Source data
++++++++

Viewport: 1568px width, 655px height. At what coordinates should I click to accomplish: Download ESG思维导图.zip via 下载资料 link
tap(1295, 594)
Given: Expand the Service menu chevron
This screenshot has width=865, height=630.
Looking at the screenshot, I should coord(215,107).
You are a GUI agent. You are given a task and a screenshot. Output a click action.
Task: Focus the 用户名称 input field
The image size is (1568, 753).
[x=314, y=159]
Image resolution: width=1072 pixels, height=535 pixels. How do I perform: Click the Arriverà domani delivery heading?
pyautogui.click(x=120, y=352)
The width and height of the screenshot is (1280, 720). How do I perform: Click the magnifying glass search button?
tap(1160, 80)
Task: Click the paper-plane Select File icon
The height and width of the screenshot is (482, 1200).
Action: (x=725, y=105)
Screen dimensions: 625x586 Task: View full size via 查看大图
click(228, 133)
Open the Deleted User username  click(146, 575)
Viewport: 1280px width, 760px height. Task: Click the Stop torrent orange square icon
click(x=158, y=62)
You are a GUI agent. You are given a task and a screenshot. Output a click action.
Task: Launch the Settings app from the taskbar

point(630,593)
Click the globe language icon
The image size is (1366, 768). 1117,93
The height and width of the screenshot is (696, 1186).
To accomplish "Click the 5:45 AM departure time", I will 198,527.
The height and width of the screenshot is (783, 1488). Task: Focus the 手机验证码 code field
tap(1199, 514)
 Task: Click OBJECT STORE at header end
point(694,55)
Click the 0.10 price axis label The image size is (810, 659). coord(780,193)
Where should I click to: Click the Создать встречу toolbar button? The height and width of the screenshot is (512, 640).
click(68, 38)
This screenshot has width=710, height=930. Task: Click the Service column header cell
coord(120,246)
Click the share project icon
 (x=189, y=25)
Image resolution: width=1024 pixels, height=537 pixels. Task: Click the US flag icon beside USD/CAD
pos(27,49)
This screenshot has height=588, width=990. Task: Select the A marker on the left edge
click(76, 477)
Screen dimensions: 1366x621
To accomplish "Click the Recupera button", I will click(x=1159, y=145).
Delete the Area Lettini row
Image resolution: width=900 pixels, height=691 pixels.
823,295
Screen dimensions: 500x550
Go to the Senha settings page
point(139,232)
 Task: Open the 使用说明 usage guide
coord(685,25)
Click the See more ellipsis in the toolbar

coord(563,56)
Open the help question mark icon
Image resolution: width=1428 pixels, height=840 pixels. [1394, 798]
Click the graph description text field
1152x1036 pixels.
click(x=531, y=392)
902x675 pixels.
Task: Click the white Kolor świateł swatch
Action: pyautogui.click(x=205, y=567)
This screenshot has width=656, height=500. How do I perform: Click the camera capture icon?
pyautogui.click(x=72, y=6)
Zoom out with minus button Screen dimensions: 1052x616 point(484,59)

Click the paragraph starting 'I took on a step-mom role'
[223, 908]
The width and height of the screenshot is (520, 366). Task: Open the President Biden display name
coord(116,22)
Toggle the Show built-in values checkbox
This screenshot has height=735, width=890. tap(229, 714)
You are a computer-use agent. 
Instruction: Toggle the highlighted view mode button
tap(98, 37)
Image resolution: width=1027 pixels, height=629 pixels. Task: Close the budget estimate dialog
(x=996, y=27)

++++++++

TO DO →
Start at the first line and transcribe the data exactly through the last.

RESULT →
Viewport: 1568px width, 655px height. At what coordinates should I click to accomplish: Download ESG思维导图.zip via 下载资料 link
tap(1295, 594)
Given: Expand the Service menu chevron
This screenshot has width=865, height=630.
Looking at the screenshot, I should coord(215,107).
You are a GUI agent. You are given a task and a screenshot. Output a click action.
Task: Focus the 用户名称 input field
The image size is (1568, 753).
[x=314, y=159]
Image resolution: width=1072 pixels, height=535 pixels. How do I perform: Click the Arriverà domani delivery heading?
pyautogui.click(x=120, y=352)
The width and height of the screenshot is (1280, 720). How do I perform: Click the magnifying glass search button?
tap(1160, 80)
Task: Click the paper-plane Select File icon
The height and width of the screenshot is (482, 1200).
Action: (x=725, y=105)
Screen dimensions: 625x586 Task: View full size via 查看大图
click(228, 133)
Open the Deleted User username  click(146, 575)
Viewport: 1280px width, 760px height. Task: Click the Stop torrent orange square icon
click(x=158, y=62)
You are a GUI agent. You are given a task and a screenshot. Output a click action.
Task: Launch the Settings app from the taskbar

point(630,593)
Click the globe language icon
The image size is (1366, 768). 1117,93
The height and width of the screenshot is (696, 1186).
To accomplish "Click the 5:45 AM departure time", I will 198,527.
The height and width of the screenshot is (783, 1488). Task: Focus the 手机验证码 code field
tap(1199, 514)
 Task: Click OBJECT STORE at header end
point(694,55)
Click the 0.10 price axis label The image size is (810, 659). coord(780,193)
Where should I click to: Click the Создать встречу toolbar button? The height and width of the screenshot is (512, 640).
click(68, 38)
This screenshot has width=710, height=930. Task: Click the Service column header cell
coord(120,246)
Click the share project icon
 (x=189, y=25)
Image resolution: width=1024 pixels, height=537 pixels. Task: Click the US flag icon beside USD/CAD
pos(27,49)
This screenshot has height=588, width=990. Task: Select the A marker on the left edge
click(76, 477)
Screen dimensions: 1366x621
To accomplish "Click the Recupera button", I will click(x=1159, y=145).
Delete the Area Lettini row
Image resolution: width=900 pixels, height=691 pixels.
823,295
Screen dimensions: 500x550
Go to the Senha settings page
point(139,232)
 Task: Open the 使用说明 usage guide
coord(685,25)
Click the See more ellipsis in the toolbar

coord(563,56)
Open the help question mark icon
Image resolution: width=1428 pixels, height=840 pixels. [1394, 798]
Click the graph description text field
1152x1036 pixels.
click(x=531, y=392)
902x675 pixels.
Task: Click the white Kolor świateł swatch
Action: pyautogui.click(x=205, y=567)
This screenshot has width=656, height=500. How do I perform: Click the camera capture icon?
pyautogui.click(x=72, y=6)
Zoom out with minus button Screen dimensions: 1052x616 point(484,59)

Click the paragraph starting 'I took on a step-mom role'
[223, 908]
The width and height of the screenshot is (520, 366). Task: Open the President Biden display name
coord(116,22)
Toggle the Show built-in values checkbox
This screenshot has height=735, width=890. tap(229, 714)
You are a computer-use agent. 
Instruction: Toggle the highlighted view mode button
tap(98, 37)
Image resolution: width=1027 pixels, height=629 pixels. Task: Close the budget estimate dialog
(x=996, y=27)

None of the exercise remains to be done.